袋をごみ箱に捨て、公衆トイレの洗面台で手を洗ったところで解散となった。大学の友だちが来るかもしれないので、マツバさんはもう少し広場に残るという。
「今日は姫のために、いろいろありがとう」
「ううん、平気です。子どもと話をするのは大好きだし、あんこボールは安いですから」
「お礼がしたいから、またいつかわたしの家まで遊びに来て。姫も喜ぶと思うし」
「えっ、ほんとですか? 私、社交辞令も本気にとっちゃいますよ?」
「いいよ、本気にとってくれて。お茶とお茶菓子くらいしか出せないけど」
「充分すぎます! それでは、近いうちにお邪魔させてもらいますね。ナツキさん、姫ちゃん、また今度ね」
マツバさんはわたしたちに向かって手を振る。姫は手を振り返し、わたしは会釈でそれに応えた。

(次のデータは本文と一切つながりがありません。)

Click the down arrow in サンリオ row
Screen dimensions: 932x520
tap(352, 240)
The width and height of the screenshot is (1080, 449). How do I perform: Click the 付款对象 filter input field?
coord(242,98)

帰り道、わたしたちは猿焼き会場で見聞きしたことについて話した。マツバさんに影響されたらしく、姫は普段よりも饒舌だった。
帰宅すると、姫は真っ先に植木鉢に水をあげた。わたしに命じられたからではなく、自主的に。道具の片づけもちゃんとした。植木鉢を前にしゃがみ、黒い土を見つめる真剣な横顔を見て、これならば大丈夫だと確信した。
夕食を食べたあとはだらだらと時間を消費した。わたしはダイニングテーブルで携帯電話をいじり、姫はリビングのソファでテレビを視聴する。
どうにかならないものか、と思う。テレビすなわち悪だと断罪するつもりは毛頭ないが、暇を潰す手段がそれ一つというのは不健全だ。
姫が楽しめるものを買ってあげなかったことを悔やむ気持ちが、またわたしの胸に浮上した。
この状況、姫はどう思っているのだろう。「これが欲しい」とはっきりと主張してくれれば、その望みを叶えるために行動するのに。
出会ったばかりのころよりも距離は縮まったのはたしかだが、気安く本音を言い合うにはまだ遠い。それが現状なのだろう。